Set exercise → Could you turn the lines below into a JSON list of strings, one string per line, starting with the line that contains "Task: View details" and going on through the last line, with blank lines dropped and the pictures left out?

Dataset →
[Begin]

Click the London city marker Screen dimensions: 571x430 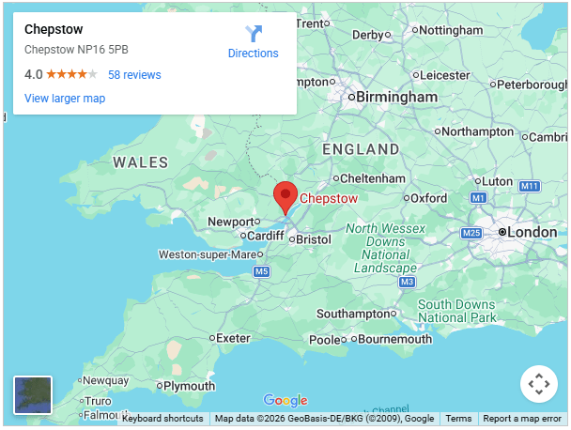[502, 232]
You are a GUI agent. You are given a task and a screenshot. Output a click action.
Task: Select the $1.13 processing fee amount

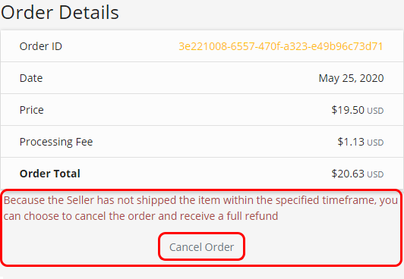351,142
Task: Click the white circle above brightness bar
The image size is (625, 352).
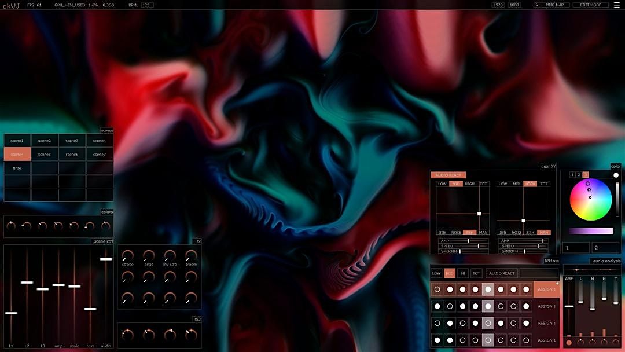Action: 616,175
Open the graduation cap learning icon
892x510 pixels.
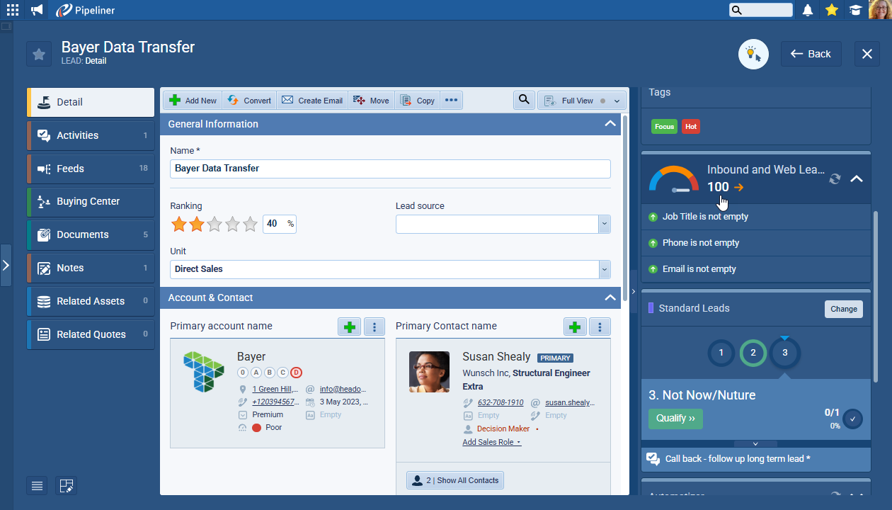(x=856, y=10)
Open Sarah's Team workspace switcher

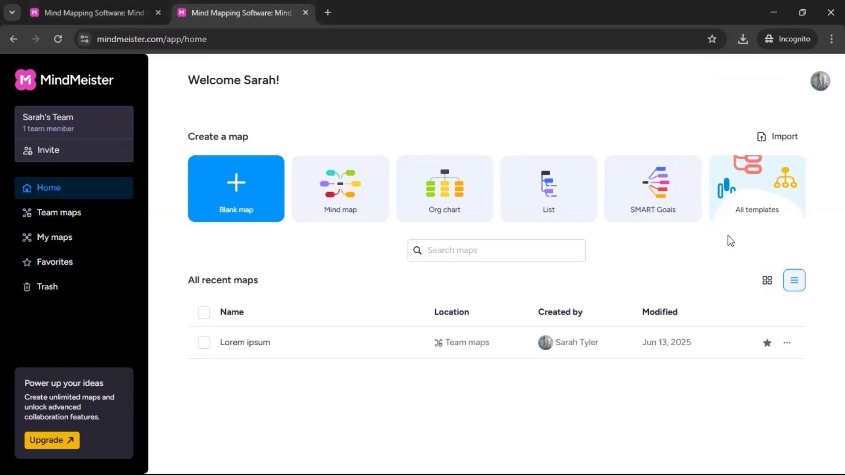point(74,122)
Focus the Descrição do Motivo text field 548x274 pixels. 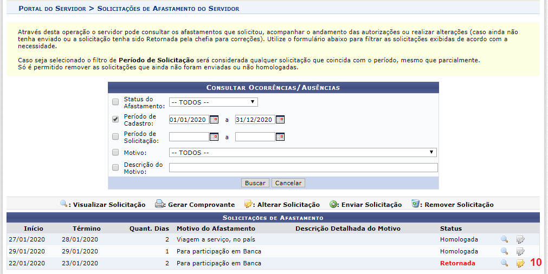click(303, 168)
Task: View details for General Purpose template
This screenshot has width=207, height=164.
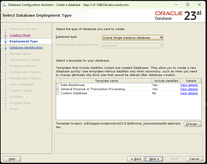Action: (x=189, y=89)
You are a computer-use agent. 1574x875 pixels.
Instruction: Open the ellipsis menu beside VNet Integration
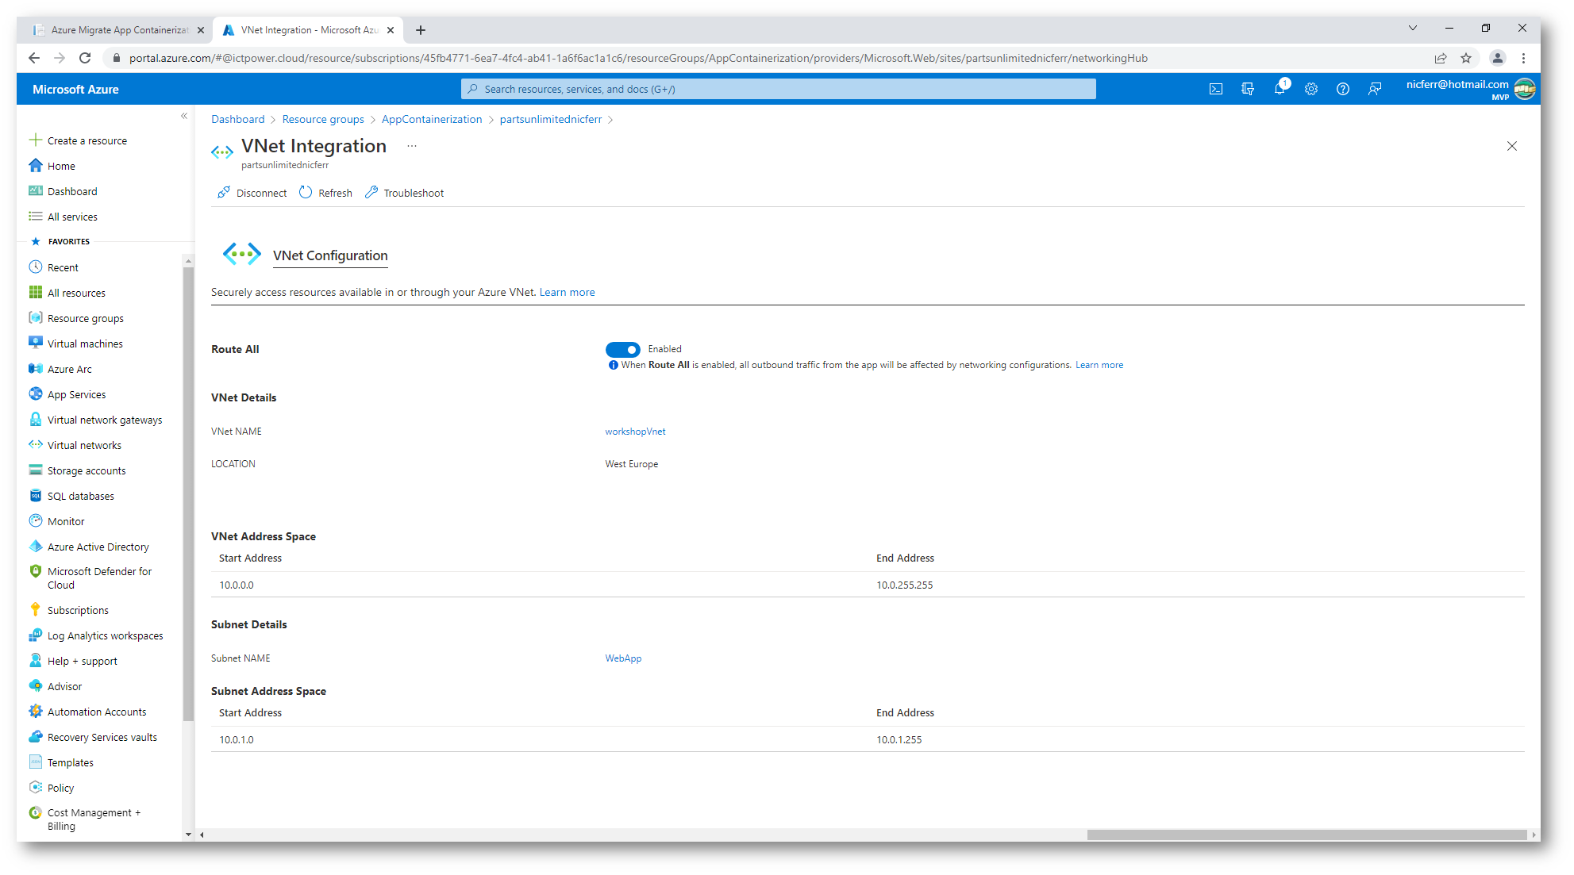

[End]

Solution for this problem →
[
  "Task: View details for General Purpose template",
  "This screenshot has width=207, height=164.",
  "Action: (x=189, y=89)",
  "You are a computer-use agent. 1574x875 pixels.",
  "Instruction: Open the ellipsis menu beside VNet Integration"
]